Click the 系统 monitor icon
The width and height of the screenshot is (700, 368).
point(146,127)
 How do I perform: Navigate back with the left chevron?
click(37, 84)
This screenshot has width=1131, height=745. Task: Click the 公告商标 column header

#####

Required work: Copy the data above in its entirety, exactly as given.

Output of the task:
Click the 系统 monitor icon
The width and height of the screenshot is (700, 368).
point(146,127)
 How do I perform: Navigate back with the left chevron?
click(37, 84)
This screenshot has width=1131, height=745. Task: Click the 公告商标 column header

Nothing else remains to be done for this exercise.